-- Start of GIVEN RECORDS --

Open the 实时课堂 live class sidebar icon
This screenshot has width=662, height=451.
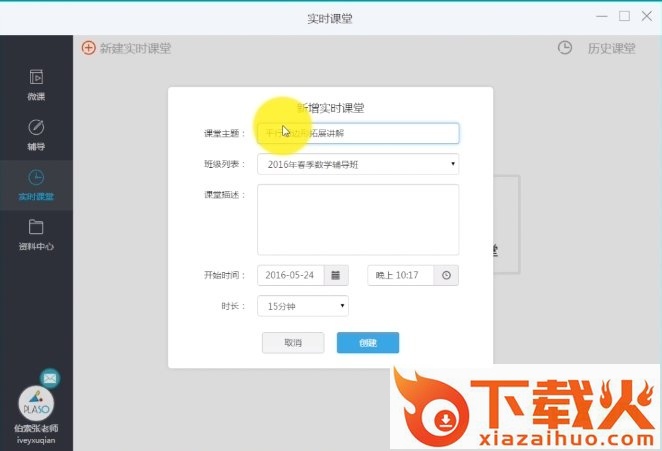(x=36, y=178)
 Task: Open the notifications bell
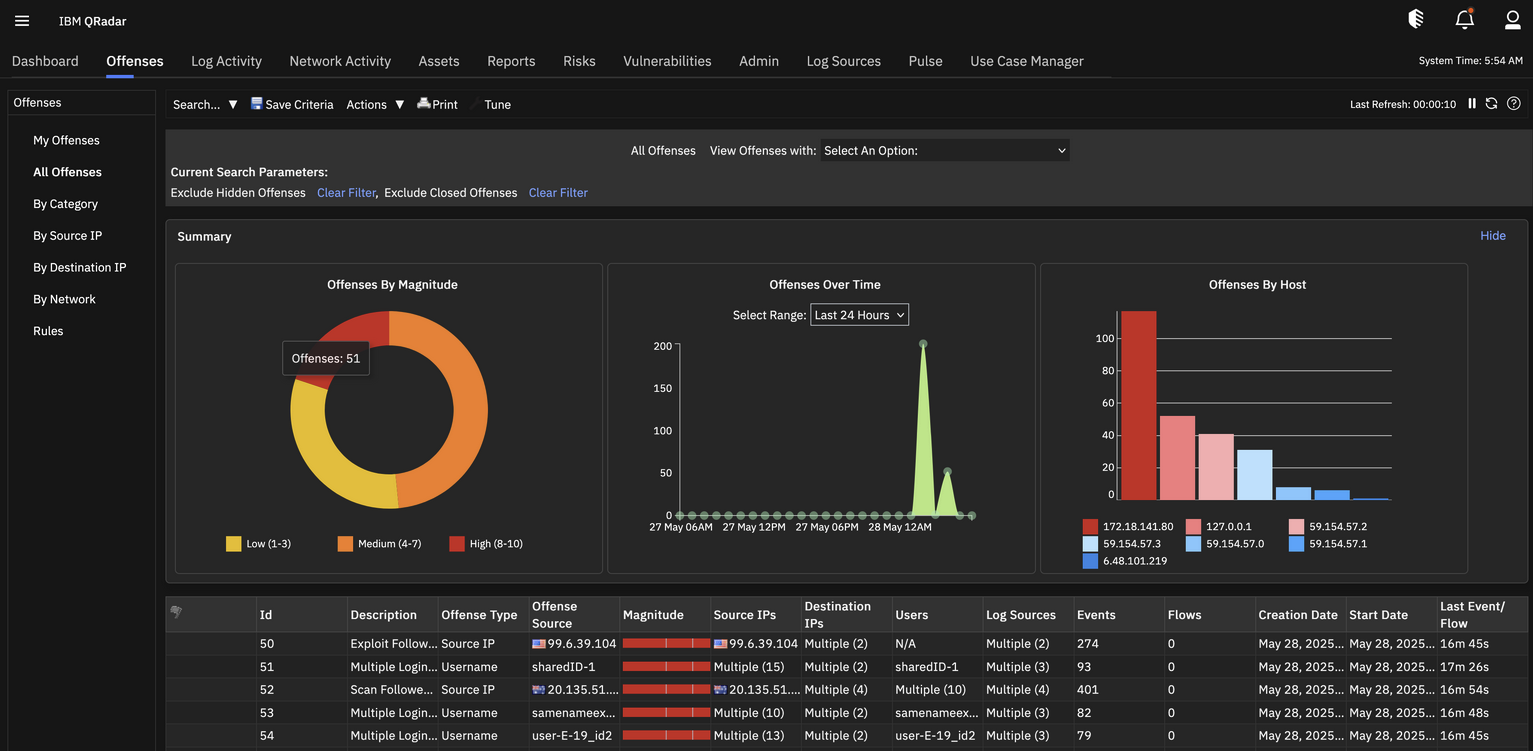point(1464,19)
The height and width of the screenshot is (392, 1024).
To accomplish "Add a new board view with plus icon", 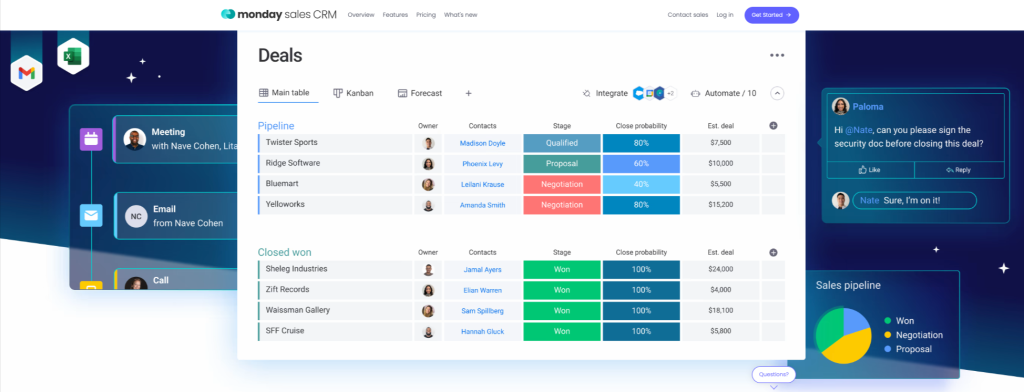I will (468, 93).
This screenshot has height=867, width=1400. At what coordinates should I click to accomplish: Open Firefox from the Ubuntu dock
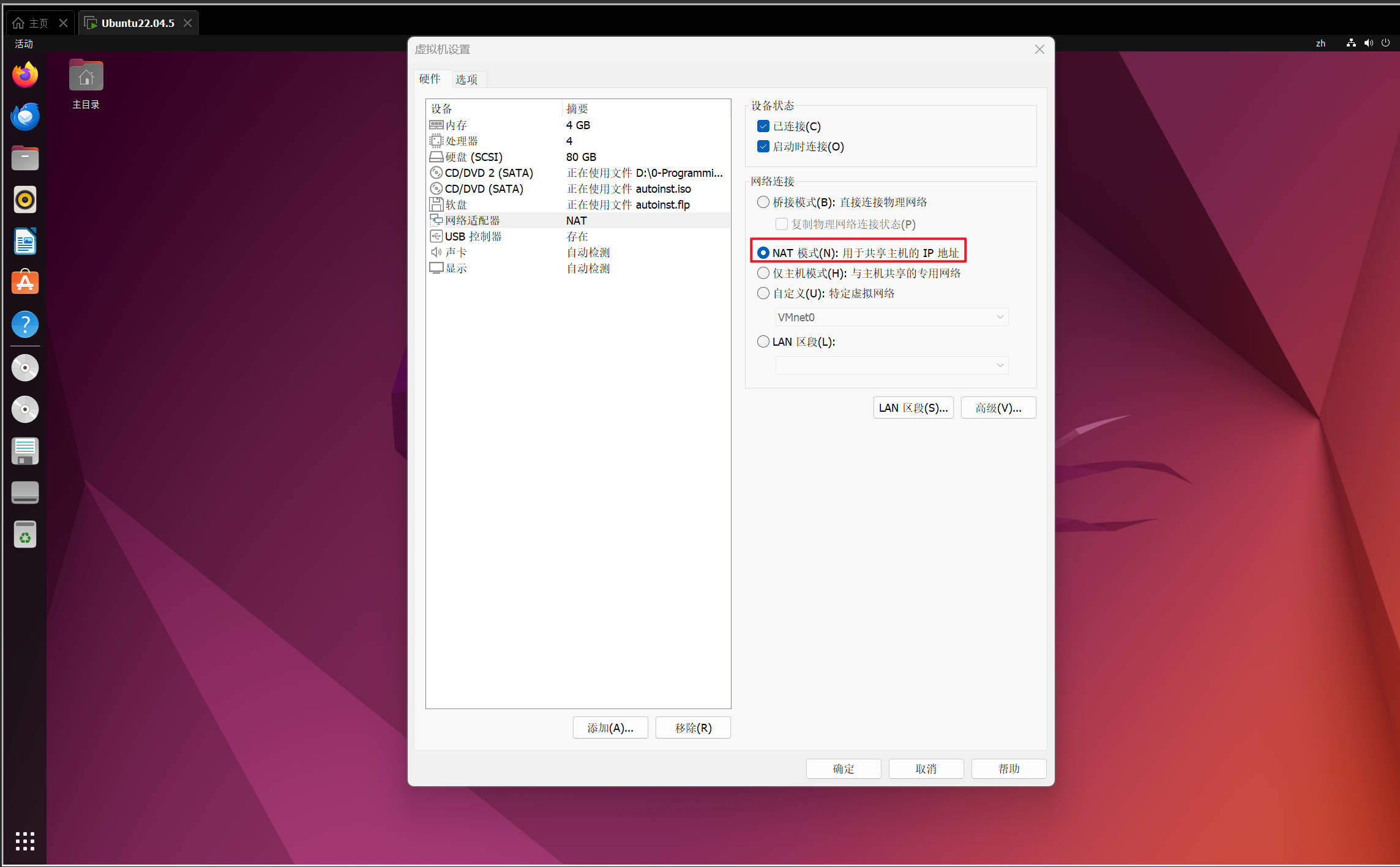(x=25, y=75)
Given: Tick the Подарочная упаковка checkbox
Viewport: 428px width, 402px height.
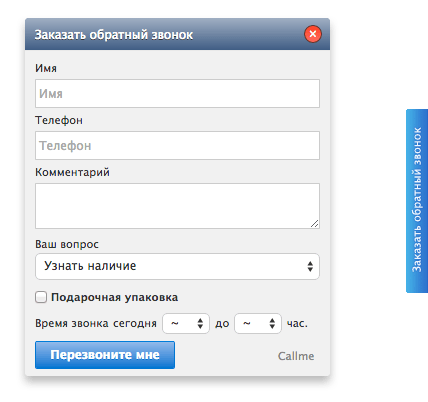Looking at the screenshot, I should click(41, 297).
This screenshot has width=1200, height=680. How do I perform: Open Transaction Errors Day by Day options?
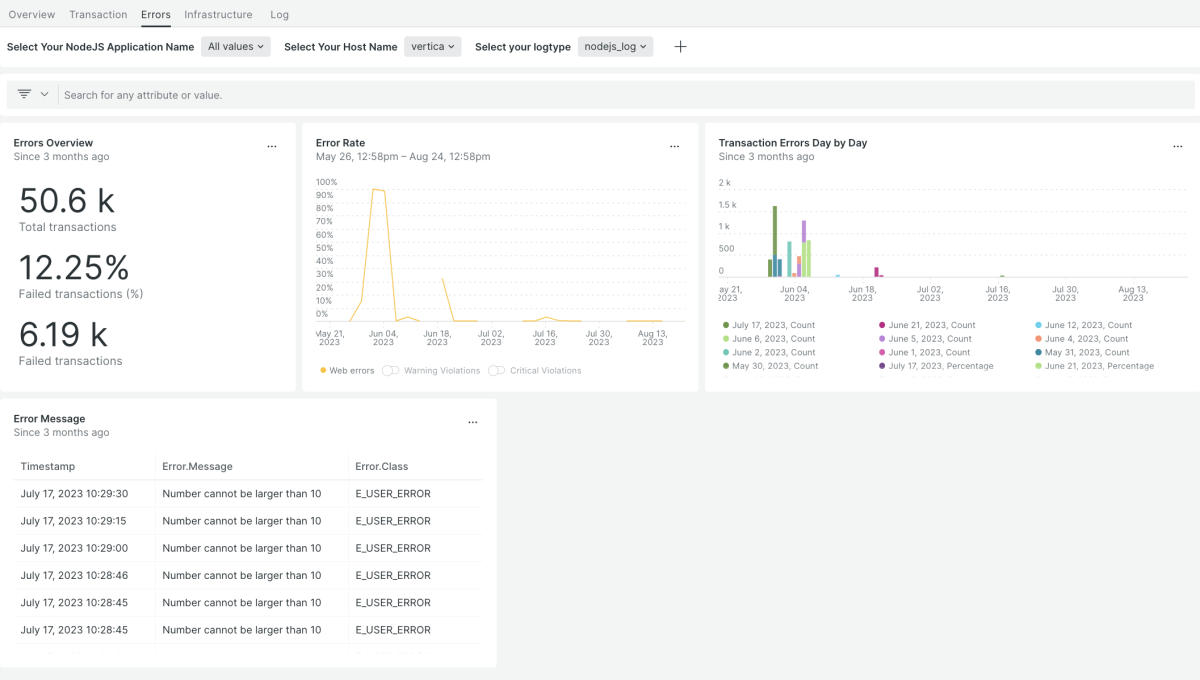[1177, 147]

-- End of GIVEN RECORDS --

* EXERCISE DESCRIPTION: Copy each line of the entries above that contains the string "height". Matching is case-sensitive.

* WRITTEN RESPONSE:
This screenshot has width=662, height=451.
The height and width of the screenshot is (392, 1024).
This screenshot has height=867, width=1400. At what coordinates should I click to accomplish: Open Firefox from the Ubuntu dock
Viewport: 428px width, 402px height.
This screenshot has width=1200, height=680. How do I perform: Open Transaction Errors Day by Day options?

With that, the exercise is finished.